The act of switching from plastic bags to cloth ones may not save the world in itself, but it’s a very easy move we all can make. And that makes all of us capable of being just a bit of a planet-saver in a world so large and complicated that very few other decisions we make matter.
While I think the plastic bag industry can argue successfully that their product is no more harmful to the environment than paper bags, it is very hard for them to make any credible argument that their product is preferred to reusable bags. While they have an economic incentive to try to make that argument, most informed people will see it as merely a desperate way to try to hang onto their market share.
I agree with comments above that there are much larger issues that we face from an environmental and sustainability front than plastic bags, but that does not mean it is an issue that we should brush aside. Addressing the disposable bag issue provides a unique opportunity to educate the masses about the negative impacts that many day-to-day decisions can have on the environment (everyone shops for groceries right?). At the end of the day, we are at a critical point in our earth’s history where we are now living beyond the globe’s carrying capacity. As a result, recycling is not the solution that will get us out of the environmental and sustainability issues that we face. We must address our consumption levels, and reusable bags offer a great way to educate all consumers about the little things they can do to help on that front.
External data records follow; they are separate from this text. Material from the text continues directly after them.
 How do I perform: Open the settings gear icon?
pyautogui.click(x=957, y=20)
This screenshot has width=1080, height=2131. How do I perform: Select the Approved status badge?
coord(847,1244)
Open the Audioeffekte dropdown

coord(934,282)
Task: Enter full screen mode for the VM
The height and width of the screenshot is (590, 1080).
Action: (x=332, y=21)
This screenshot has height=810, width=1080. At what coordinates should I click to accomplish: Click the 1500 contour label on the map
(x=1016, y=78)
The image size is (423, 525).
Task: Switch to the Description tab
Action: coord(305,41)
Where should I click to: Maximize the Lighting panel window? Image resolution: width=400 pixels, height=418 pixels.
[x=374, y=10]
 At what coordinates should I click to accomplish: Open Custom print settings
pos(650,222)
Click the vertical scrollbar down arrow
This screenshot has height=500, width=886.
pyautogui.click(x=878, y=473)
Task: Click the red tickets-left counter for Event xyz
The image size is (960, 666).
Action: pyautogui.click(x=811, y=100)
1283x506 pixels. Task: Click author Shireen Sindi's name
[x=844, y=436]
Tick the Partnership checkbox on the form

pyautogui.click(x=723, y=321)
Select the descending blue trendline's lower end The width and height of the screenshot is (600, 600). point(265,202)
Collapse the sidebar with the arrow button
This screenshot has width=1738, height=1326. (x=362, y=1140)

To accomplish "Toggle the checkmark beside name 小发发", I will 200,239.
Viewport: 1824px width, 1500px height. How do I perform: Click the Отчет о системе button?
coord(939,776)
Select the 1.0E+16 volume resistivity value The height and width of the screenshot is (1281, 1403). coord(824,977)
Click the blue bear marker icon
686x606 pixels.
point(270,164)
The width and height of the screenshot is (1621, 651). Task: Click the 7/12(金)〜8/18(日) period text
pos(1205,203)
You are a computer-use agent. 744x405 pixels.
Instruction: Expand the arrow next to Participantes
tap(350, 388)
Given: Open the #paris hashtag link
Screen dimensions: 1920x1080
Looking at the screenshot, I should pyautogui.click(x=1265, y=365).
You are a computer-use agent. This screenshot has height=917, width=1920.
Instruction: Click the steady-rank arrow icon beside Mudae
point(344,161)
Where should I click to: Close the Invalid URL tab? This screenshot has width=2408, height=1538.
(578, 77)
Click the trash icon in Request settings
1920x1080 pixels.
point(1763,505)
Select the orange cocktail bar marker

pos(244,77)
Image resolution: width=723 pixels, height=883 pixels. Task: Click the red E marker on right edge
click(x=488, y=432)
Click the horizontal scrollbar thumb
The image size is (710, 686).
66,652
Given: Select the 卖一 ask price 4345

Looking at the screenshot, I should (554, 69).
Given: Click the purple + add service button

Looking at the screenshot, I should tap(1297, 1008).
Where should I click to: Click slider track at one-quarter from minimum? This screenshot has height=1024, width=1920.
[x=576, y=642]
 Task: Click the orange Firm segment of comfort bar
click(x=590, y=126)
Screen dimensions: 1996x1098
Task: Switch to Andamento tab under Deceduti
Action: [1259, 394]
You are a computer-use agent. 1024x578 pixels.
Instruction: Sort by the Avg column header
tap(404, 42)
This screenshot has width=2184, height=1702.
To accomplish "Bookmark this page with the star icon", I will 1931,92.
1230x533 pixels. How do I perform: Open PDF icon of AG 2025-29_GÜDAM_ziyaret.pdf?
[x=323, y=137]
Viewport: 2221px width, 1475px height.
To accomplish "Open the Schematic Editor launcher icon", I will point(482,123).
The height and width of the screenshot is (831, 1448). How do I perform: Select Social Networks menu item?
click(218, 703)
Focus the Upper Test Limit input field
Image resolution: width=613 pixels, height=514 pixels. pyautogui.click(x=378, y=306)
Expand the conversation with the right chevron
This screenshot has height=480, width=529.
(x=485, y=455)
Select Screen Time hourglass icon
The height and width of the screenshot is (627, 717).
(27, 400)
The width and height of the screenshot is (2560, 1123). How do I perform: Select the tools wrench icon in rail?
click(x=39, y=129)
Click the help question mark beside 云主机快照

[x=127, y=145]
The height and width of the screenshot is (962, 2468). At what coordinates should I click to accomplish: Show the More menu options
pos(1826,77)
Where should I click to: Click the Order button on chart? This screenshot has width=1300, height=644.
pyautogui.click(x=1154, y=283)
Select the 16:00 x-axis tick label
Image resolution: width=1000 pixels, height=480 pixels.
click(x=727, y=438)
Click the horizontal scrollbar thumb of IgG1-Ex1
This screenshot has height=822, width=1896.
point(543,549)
My partner and I have co-founded a new incentive based program aimed at driving higher usage of reusable bags in the retail industry. ReUseIt, LLC rewards consumers with reward points every time they shop at participating retailers with reusable bags. Those reward points can then be used to redeem rewards from hundreds of different companies. By creating a positive incentive for consumers to switch to reusable bags, we believe that we can have a dramatic impact on the consumption of disposable bags.
To find out more about our program, you can visit our website at http://www.reuseitbags.net. If you have questions about our program or have a business that is interested in participating in our program, feel free to fill out the Contact Us page on our website. We look forward to hearing from you.
I find it sad that we are all so set in our security that any attempt at change is seen as a personal attack on the people of that industry. Times move forward and we need lots of people to do all the new jobs. The demand for solar installers is staggering. We need to help shift the coal miners and people of that industry and other outdated, harmful industries into jobs and skills that will move us forward.
It is easy to see why they and Ken are so defensive. They are just trying to provide for their families and take pride in their work as most people do. The dialogue needs to be much more civil then it generally is. If we are going to have a total shift in our economy to more sustainable means we need to all work together.
That said, we need to ban those bags, straight up, everywhere. They are completely unnecessary and any argument that they aren’t causing any problems is just not correct. Look at our trees that are filled with them. However this ban needs to be coupled with retraining programs for people in the industry. We can’t hang our neighbors out to dry.
I have friends in Monsanto and Goldman Sachs who work hard and believe in what they do and that they are helping. They are bombarded with nationalistic propaganda (their companies being the nations) and spend most of their day with other people receiving the same. Why shouldn’t they believe it if that is all they know? Im sure that the miners in Appalachia hate the Cohen brothers for their ‘lies and attacks’ on their already poor areas.
We truly live in a society that gives little thought where things come from and what effects everything we do has on the world around us. I’m a South African. In the early 1990’s we jokingly referred to the plastic bag as our national flower; due to littering nearly every tree in both urban, rural and natural settings were draped in these man made floral decorations. It took one man to change our landscape. The then minister of Environmental Affairs, Valli Moosa, introduced the controversial legislation that forced consumers to pay a set amount for all plastic bags. Retailers were no longer allowed to give these bags away free with purchases. The regulation thickness of these bags were increased to make them more durable. Instantly a price tag was placed on rubbish. Discarding a plastic bag was now very much like discarding money. A crazy idea and it worked! We do have the option of buying reusable cloth bags, but most people get along nicely by just reusing the more durable plastic bags. It was a small shift in lifestyle with a very noticeable change in the environment.
If it can be done in Africa, why not in America? People will always be wasteful until it hits them where it hurts. In the pocket. Stop dragging your feet! Make the change now.